Merrilee Pawley, centre, hanging out with students Chloe, Elayne, Shaye, Edward and Adam. 57976 Merrilee Pawley, centre, hanging out with students Chloe, Elayne, Shaye, Edward and Adam. 57976

By Jade Lawton
MERRILEE Pawley’s last day at Pakenham Consolidated School on Friday will truly be the end of an era.
Mrs Pawley, who is retiring after 20 years teaching at the Pakenham primary school, has taught hundreds of kids.
But her links with the school go back even further than two decades. She attended Pakenham Consolidated herself, learning her a, b and c’s at PCS when the school was in Main Street.
Her mother, Nina Keys, went to Pakenham Primary School, one of the precursors to the consolidated school.
“My mother used to talk about boys putting her pigtails in the inkwell,” Mrs Pawley said. “When I was in school we still had those inkwells.”
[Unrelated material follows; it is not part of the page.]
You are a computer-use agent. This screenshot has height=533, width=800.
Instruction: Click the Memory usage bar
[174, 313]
Mrs Pawley’s sister, Robyn, attended PCS, as did her children Jacqueline, Belinda and Nicholas and Robyn’s children Paula, Lauren and Bree. Mrs Pawley didn’t teach any of those six, as she was teaching with Minibah then, but she has seen hundreds of other locals go through primary school.
“The most enjoyable thing is to see the students progress through the school, to see how they develop and change,” Mrs Pawley said.
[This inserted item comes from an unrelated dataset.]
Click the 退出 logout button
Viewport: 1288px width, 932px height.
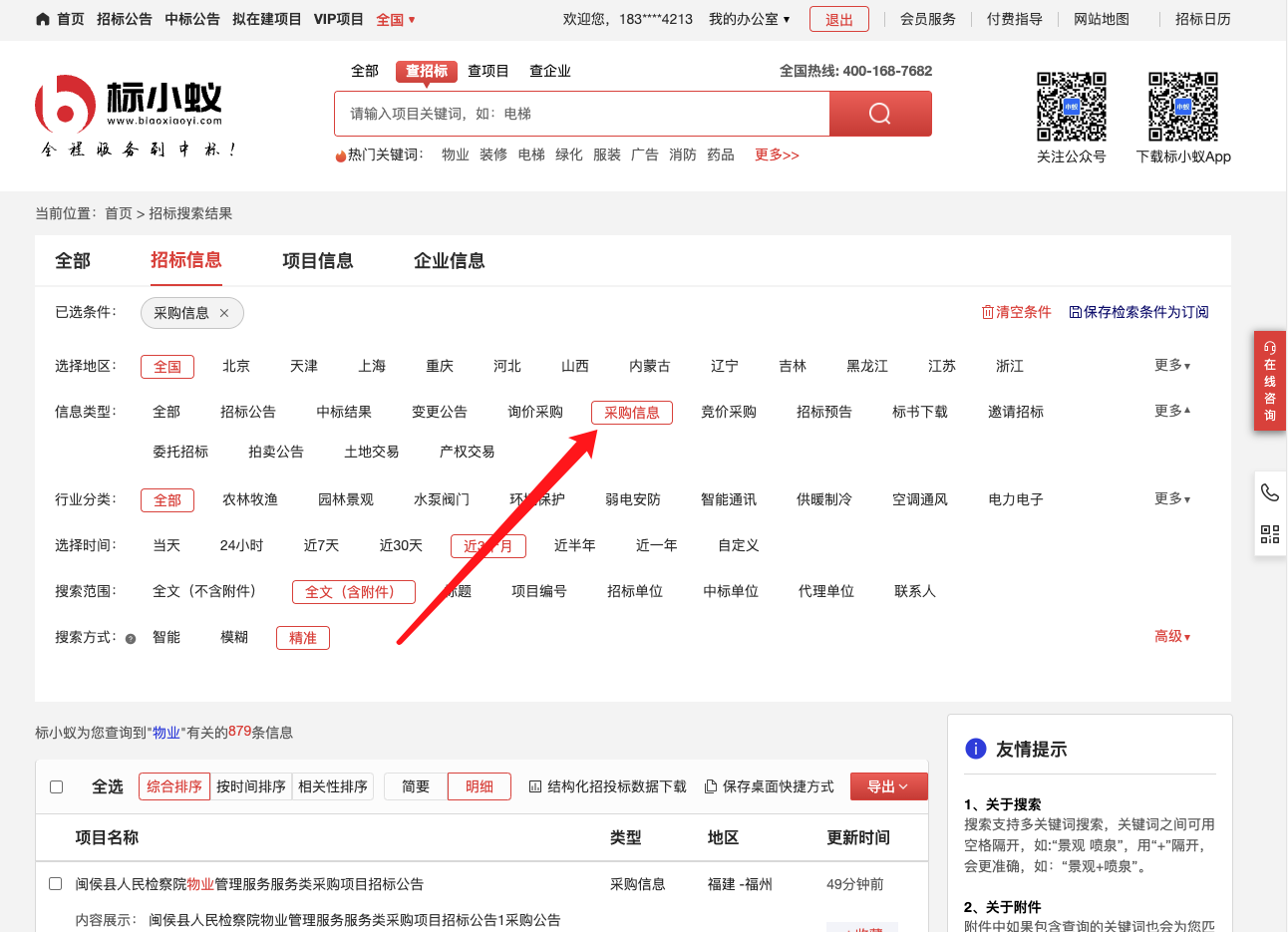coord(838,19)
“The maturity they go through, it’s just a wonderful thing,”
Mrs Pawley’s teaching career began when she taught pre-school at Kooweerup in 1971. She then worked with special needs children at Minibah for at least 10 years and spent a year at Gembrook Primary School before starting at Pakenham in 1990.
She has taught every class from Prep to Grade 5, art to phys ed, but describes herself as “just a general run of the mill teacher.”
Mrs Pawley said she spots former students everywhere, including when she is doing the grocery shopping or just driving down the street.
“When you live in Pakenham and the students are in Pakenham you see quite a lot of them. It’s interesting,” she said. Highlights over the years include camps, which Mrs Pawley describes as ‘great fun’ and watching the profession develop.
“Teaching has changed, from just opening a book and having students copy it, to being all interactive whiteboards and high technology,” she said.
Her retirement will allow her more time to indulge in her passions, travel and photography. At the start of this year she took long service leave and travelled with husband Bruce from the bottom of South America to Canada. Africa and China are next on the itinerary.
“But I will miss the children and the comradeship with the teachers,” she said.
Although Mrs Pawley has three grandchildren, they live on the other side of Melbourne and will not continue the PCS connection.
Mrs Pawley plans to bow out with as little fanfare as possible.
“I think I’ll just go quietly,” she said.